Si Melchior Tavernier correspond bien au profil de l’héritier, il en est de même pour son adversaire principal lors du procès de 1620, Laurens Sonnius, qui est de la génération précédente (né en 1570, il a cinquante ans lors du procès). Le riche Laurens Sonnius15, qui représente alors la corporation des marchands libraires de Paris, est l’héritier, avec ses deux frères et associés Michel II et Jean, d’une puissante dynastie de marchands libraires. Dès le début des années 1560, leur père Michel I Sonnius développe un commerce florissant rue Saint Jacques, « à l’escu de Basle », spécialisé dans la vente d’ouvrages théologiques. En travaillant de près avec la faculté de théologie de La Sorbonne, les Sonnius vendent de nombreuses éditions, particulièrement soignées, des Pères de l’Église et participent ainsi au mouvement d’imprégnation de la Contre-Réforme en France16, comme le montre le contrat passé devant notaires qui scelle une promesse d’édition entre Laurens Sonnius et le théologien Pierre de Bérulle17. C’est ce que montre aussi la vente, en 1599, par Laurens Sonnius de l’Index expurgatorius, « avec les regles faites par les Peres éleus par le Synode de Trente ». Les Sonnius ont aussi été au cœur des grandes associations de libraires de la fin du xvie et du premier xviie siècle18, comme la Compagnie des Usages et celle de la Grand-Navire (les Sonnius en sont les principaux actionnaires). À l’instar des Tavernier, les Sonnius ont eux aussi fait preuve d’une acuité certaine dans le choix de leurs alliances commerciales. Leur stratégie d’implantation dans la nobilité municipale trouve sa consécration dans la trajectoire de Laurens Sonnius, qui accède à la fonction enviée de syndic des marchands libraires (1620-1624)19.
De la reconstitution de la carrière des Sonnius, qui à maints égards reste lacunaire, émergent certains points qui rendent la confrontation avec Melchior Tavernier particulièrement intéressante. Tout d’abord, ce sont certaines analogies qui apparaissent dans les trajectoires des deux familles : d’après son contrat d’apprentissage de 1559, Michel I Sonnius, le père de Laurens, est « né à Gueldrop, près Anvers, en Brabant »20. Cette origine brabançonne le rapproche d’Amiet et de son fils Gabriel I Tavernier, lequel quittera Anvers, alors en plein troubles politiques21, pour s’installer à Paris. Les héritiers des deux dynasties originaires d’Anvers qui vont s’affronter en 1619 ont aussi connu à Paris une réussite commerciale dans les trois dernières décennies du xvie siècle.

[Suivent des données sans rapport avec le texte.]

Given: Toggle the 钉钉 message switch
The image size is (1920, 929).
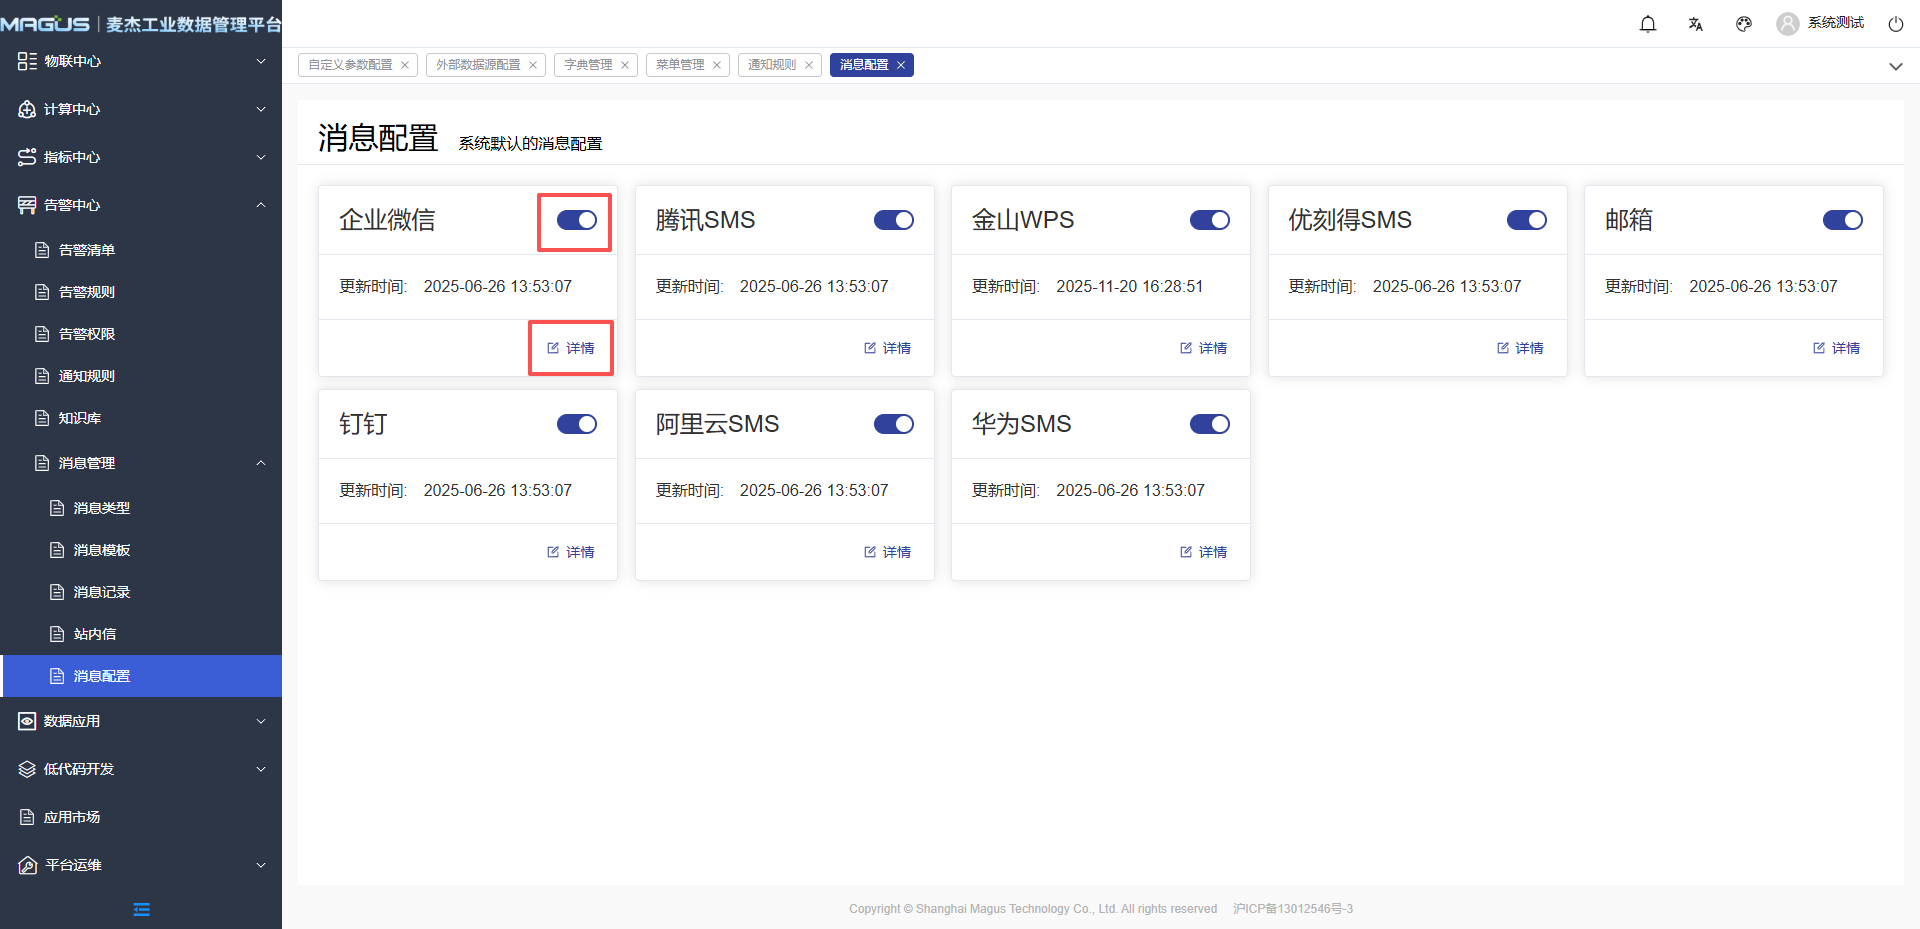Looking at the screenshot, I should 576,424.
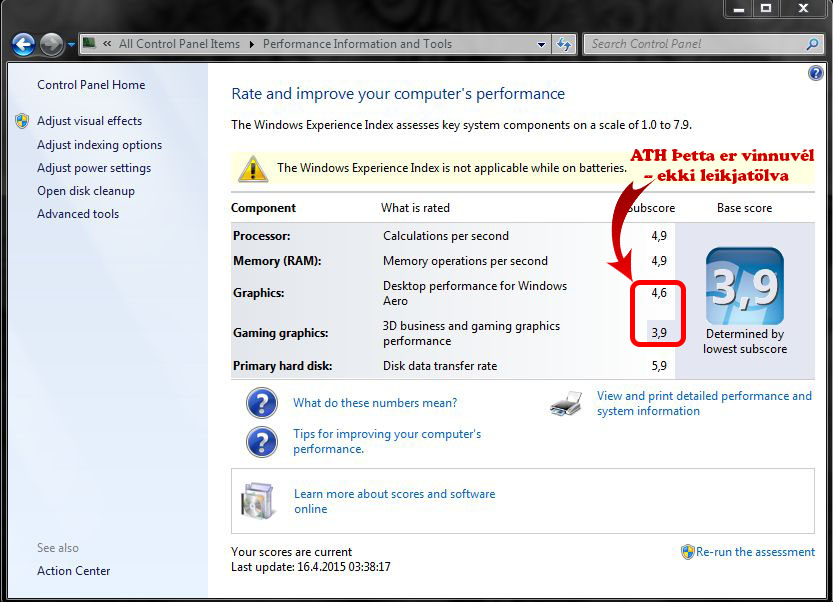Click the double chevron before All Control Panel Items
Screen dimensions: 833x602
[x=107, y=44]
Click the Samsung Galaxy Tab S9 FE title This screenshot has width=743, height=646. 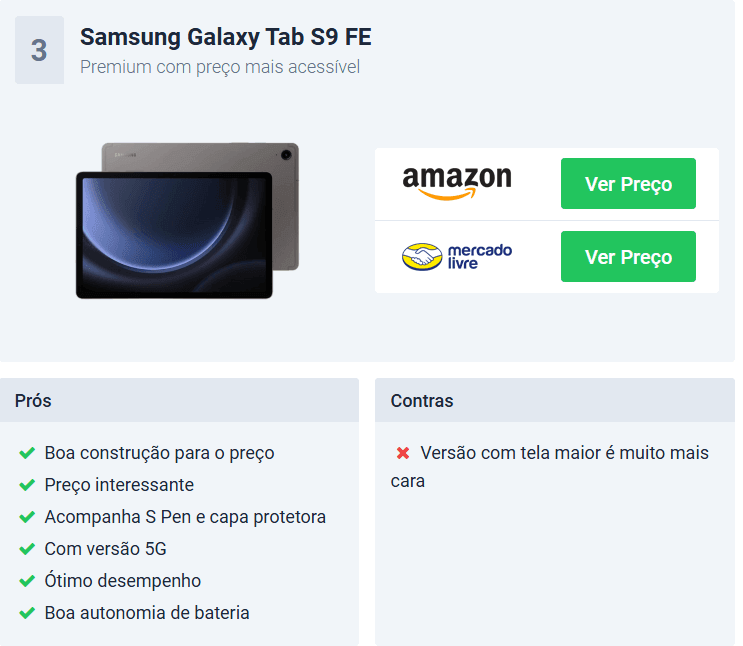point(226,37)
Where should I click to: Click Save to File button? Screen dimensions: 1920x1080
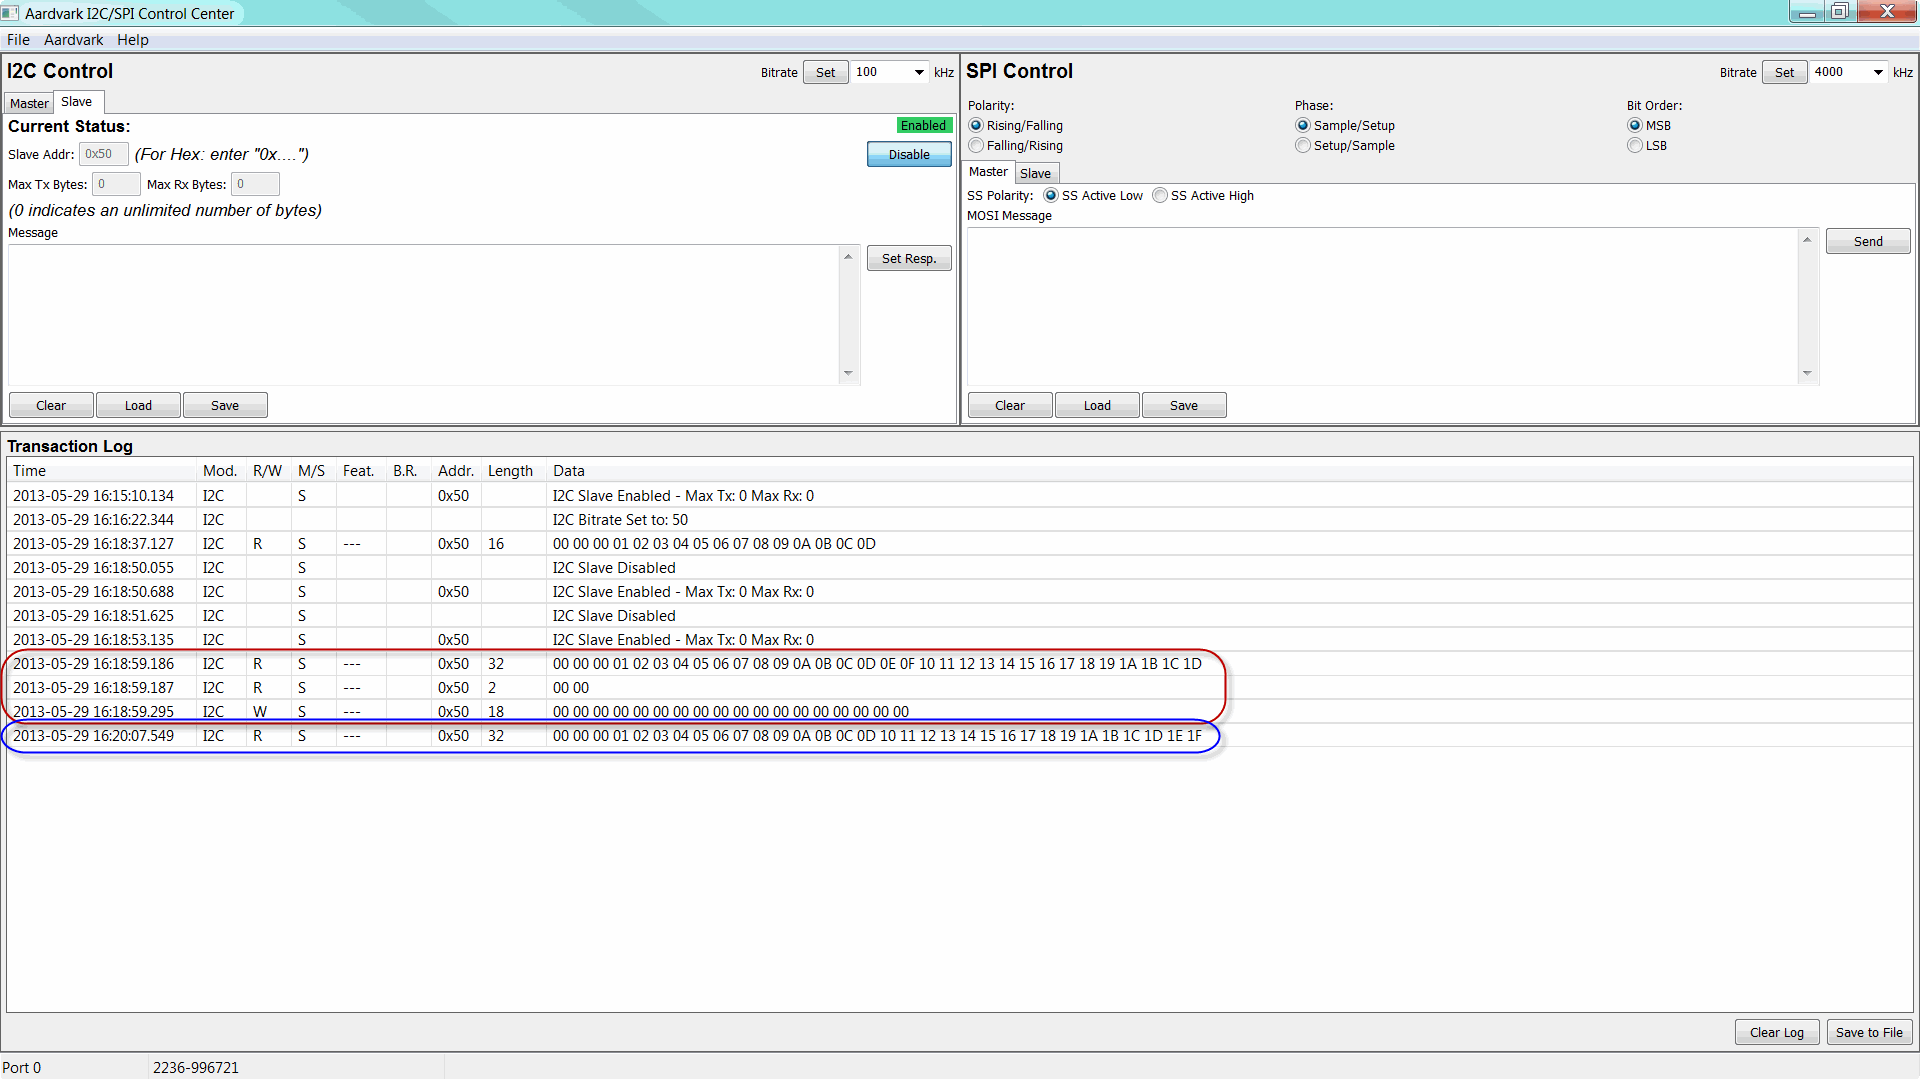(x=1868, y=1032)
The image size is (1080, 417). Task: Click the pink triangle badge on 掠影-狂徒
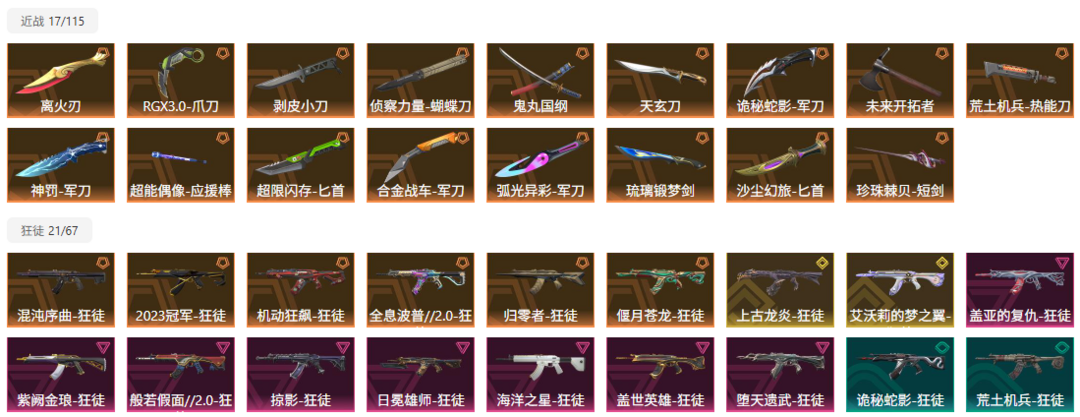click(342, 347)
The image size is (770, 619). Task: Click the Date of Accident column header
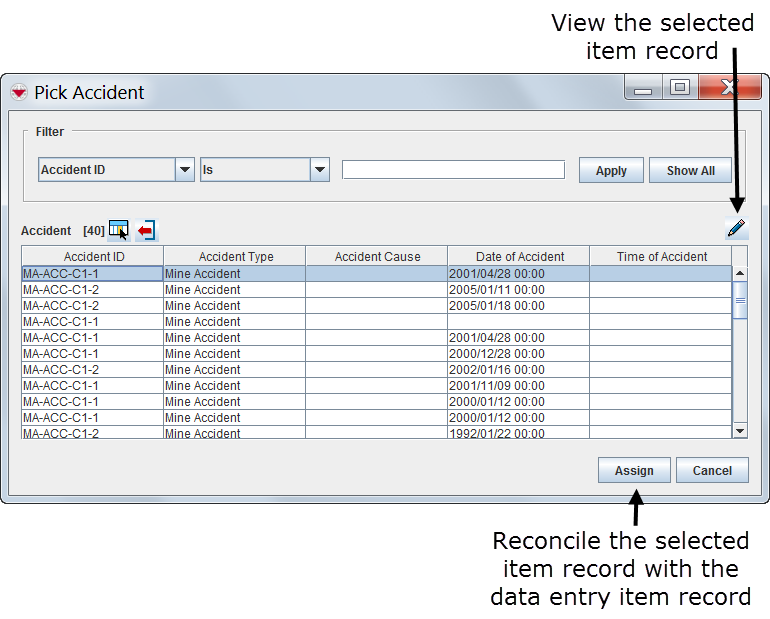tap(519, 257)
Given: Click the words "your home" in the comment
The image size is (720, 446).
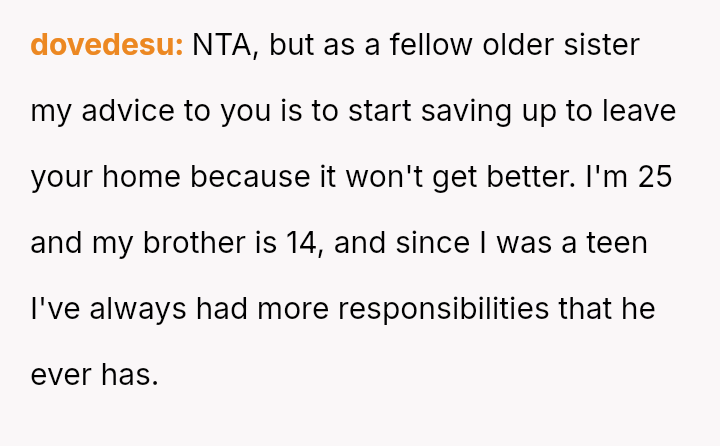Looking at the screenshot, I should point(106,177).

L’essor de la famille des libraires et de celle des graveurs est en effet frappant par sa relative synchronie (un peu plus tardive cependant pour les Tavernier) : les deux familles travaillent dans des champs différents et cependant complémentaires, et surtout dans deux secteurs du marché du livre qui ont la faveur du public dans ce premier xviie siècle, à savoir les imprimés de dévotion et les tailles-douces. Il est avéré que la dissémination de la Contre-Réforme, longtemps retardée en France par les conflits civils, s’impose vraiment dans la première décennie du xviie siècle, grâce au succès des ouvrages de Richeome, Bellarmin, Coton, Binet et Caussin22, qui pour certains d’entre eux ont recours aux illustrations comme support de diffusion de leur théologie. Il est à cet égard significatif (et prémonitoire du procès) qu’aucune collaboration entre les Sonnius et les Tavernier ne se soit établie à cette occasion : jamais la dynastie des Sonnius n’a eu recours aux gravures de Gabriel ou de son fils Melchior23. Les Sonnius, qui vendirent finalement peu d’ouvrages contenant des illustrations, semblent avoir été très réticents face à l’insertion des tailles-douces, extrêmement coûteuses et dont la composition pouvait retarder la vente d’un imprimé. C’est par exemple ce que montre, dans les Tableaux sacrez des figures mystiques du jésuite Richeome (1601), l’« Advertissement au lecteur », sans doute de la main de Laurens Sonnius (ou de Richeome). Sonnius y indique son mécontentement devant les tailles douces gravées par Thomas de Leu (chez qui on a vu que Melchior Tavernier avait été apprenti)24 :
S’il y a quelque chose és Tableaux gravez qui ne corresponde aux Tableaux parlans, le Lecteur suppleera le defaut de la peincture (s’il luy plaist) la corrigeant avec la parole du texte, qu’il suivra en tous, comme meilleure guide du sens de l’histoire25.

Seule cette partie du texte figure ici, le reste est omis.